Evaluating the Accuracy of Chatbots in Financial Literature
This highlights the need to verify chatbot-provided references in rapidly evolving fields like finance, though it is an incremental study building on existing evaluation methods.
The study evaluated the reliability of chatbots (ChatGPT-4o, ChatGPT-o1-preview, and Gemini Advanced) in providing financial literature references, finding hallucination rates of 20.0%, 21.3%, and 76.7% respectively, with rates increasing for more recent topics but not significantly for Gemini Advanced.

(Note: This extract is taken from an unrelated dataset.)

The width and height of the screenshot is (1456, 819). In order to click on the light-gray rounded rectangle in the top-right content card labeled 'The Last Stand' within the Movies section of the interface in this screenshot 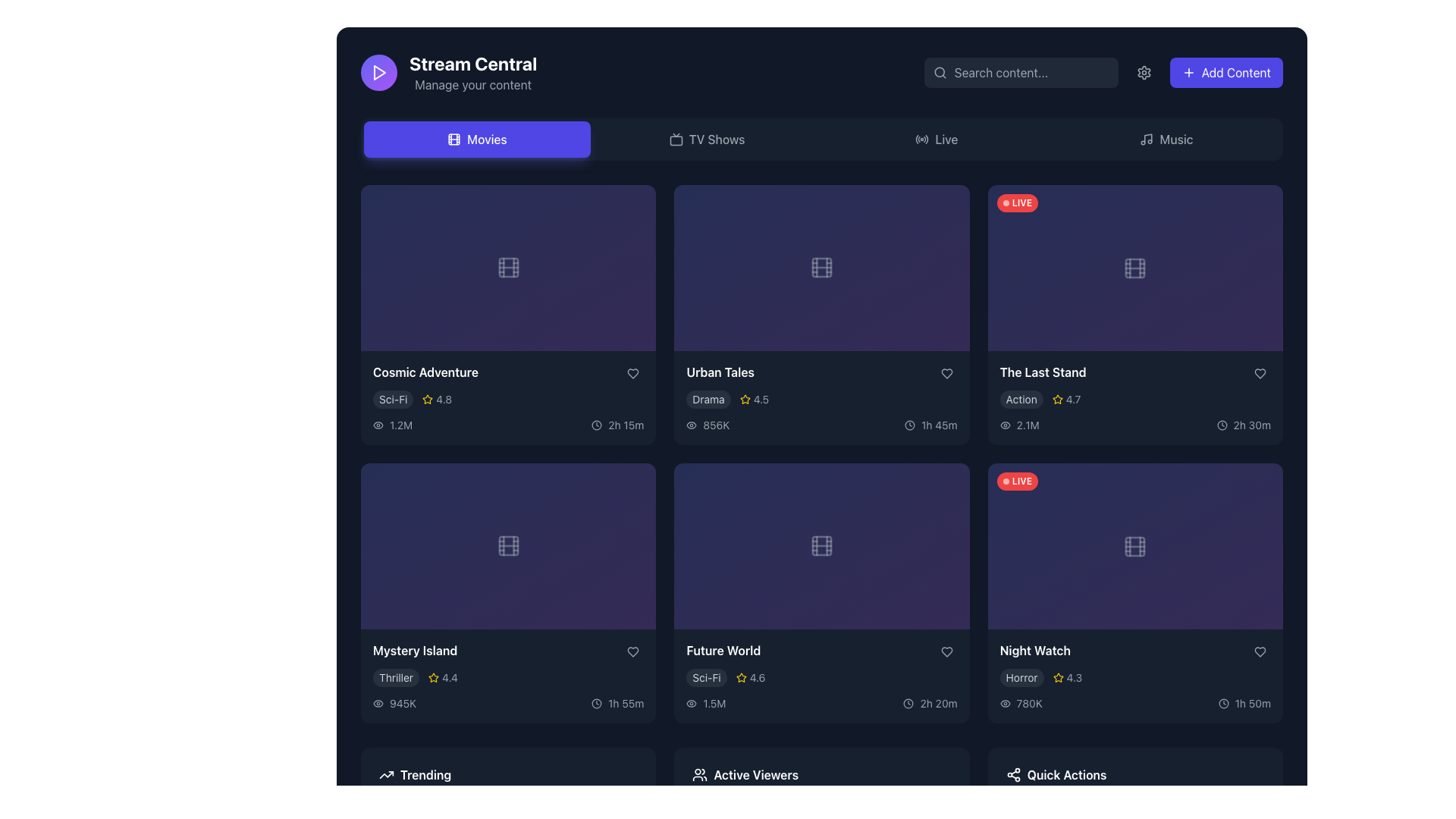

We evaluate the reliability of two chatbots, ChatGPT (4o and o1-preview versions), and Gemini Advanced, in providing references on financial literature and employing novel methodologies. Alongside the conventional binary approach commonly used in the literature, we developed a nonbinary approach and a recency measure to assess how hallucination rates vary with how recent a topic is. After analyzing 150 citations, ChatGPT-4o had a hallucination rate of 20.0% (95% CI, 13.6%-26.4%), while the o1-preview had a hallucination rate of 21.3% (95% CI, 14.8%-27.9%). In contrast, Gemini Advanced exhibited higher hallucination rates: 76.7% (95% CI, 69.9%-83.4%). While hallucination rates increased for more recent topics, this trend was not statistically significant for Gemini Advanced. These findings emphasize the importance of verifying chatbot-provided references, particularly in rapidly evolving fields.